L’arrêt consacre une obligation d’information rigoureuse à la charge des établissements bancaires. La Cour écarte d’abord la qualification de mandat de gestion. Elle rappelle que les conventions signées ne sauraient s’analyser en un tel mandat malgré les pouvoirs étendus de la banque. Le cœur du raisonnement réside dans l’appréciation de la qualité des clients. Pour le premier client, la Cour relève son jeune âge et sa situation d’étudiant. Elle estime qu’“il ne pouvait être considéré comme un opérateur averti, rompu aux pratiques boursières”. Concernant le second client, elle note qu’il avait donné procuration à son frère pour toutes les opérations boursières. Elle en déduit qu’il n’est pas démontré qu’il ait eu “une connaissance personnelle et précise du fonctionnement des opérations sur le marché à terme”. La Cour pose ensuite un principe fort : “la banque, quelles que soient ses relations avec son client, avait le devoir de l’informer des risques encourus dans les opérations spéculatives sur le marché à terme”. Elle précise que cette obligation ne saurait résulter de la seule signature de la convention. En l’espèce, la banque ne démontre par aucun élément avoir rempli cette obligation. Ce manquement constitue une faute contractuelle au sens de l’article 1147 du Code civil. La solution affirme ainsi une obligation de moyens renforcée, incompressible par clause, lorsque le client est non averti. Elle protège le consentement éclairé de l’investisseur face à la complexité des produits financiers.

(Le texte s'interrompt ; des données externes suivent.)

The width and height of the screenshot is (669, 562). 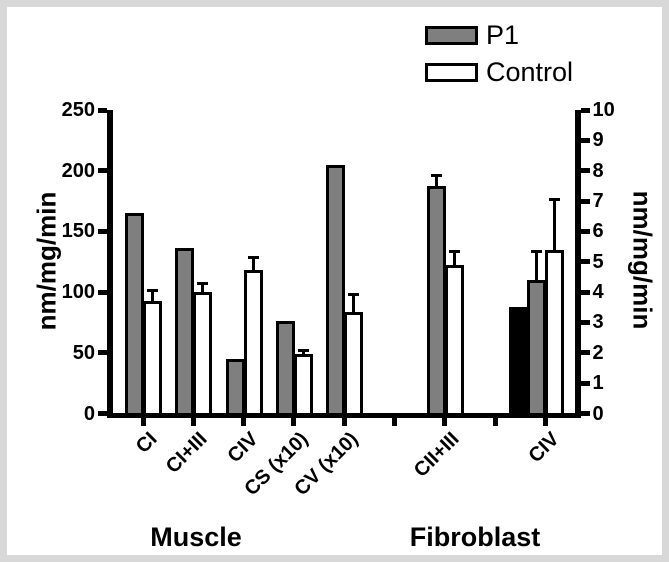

La portée de l’arrêt est significative quant à la sanction du manquement et à la définition du préjudice réparable. La Cour écarte une indemnisation intégrale du préjudice financier subi. Elle retient une réparation fondée sur la perte de chance. Elle estime que le défaut d’information “a fait perdre à [chaque client] la chance, en étant informé des caractéristiques exactes des placements litigieux et de leurs risques, de procéder à des investissements moins risqués”. Cette qualification a une double conséquence. D’une part, elle évite à la banque de garantir le résultat des opérations. La Cour ne sanctionne pas la perte en capital mais le défaut d’opportunité. D’autre part, elle impose une appréciation souveraine des juges du fond pour évaluer le préjudice. La Cour confirme ici les évaluations du premier juge, soit 5 000 et 50 000 euros. Cette solution est conforme à la jurisprudence antérieure de la Cour de cassation en matière de responsabilité professionnelle. Elle marque une forme de modération dans la réparation, évitant de transformer l’obligation d’information en une obligation de résultat sur la performance des placements. L’arrêt rappelle ainsi que la sanction du devoir de conseil et d’information trouve sa juste mesure dans la réparation de la perte de chance d’éviter le préjudice. Il renforce la sécurité juridique des établissements financiers en limitant l’étendue de leur engagement.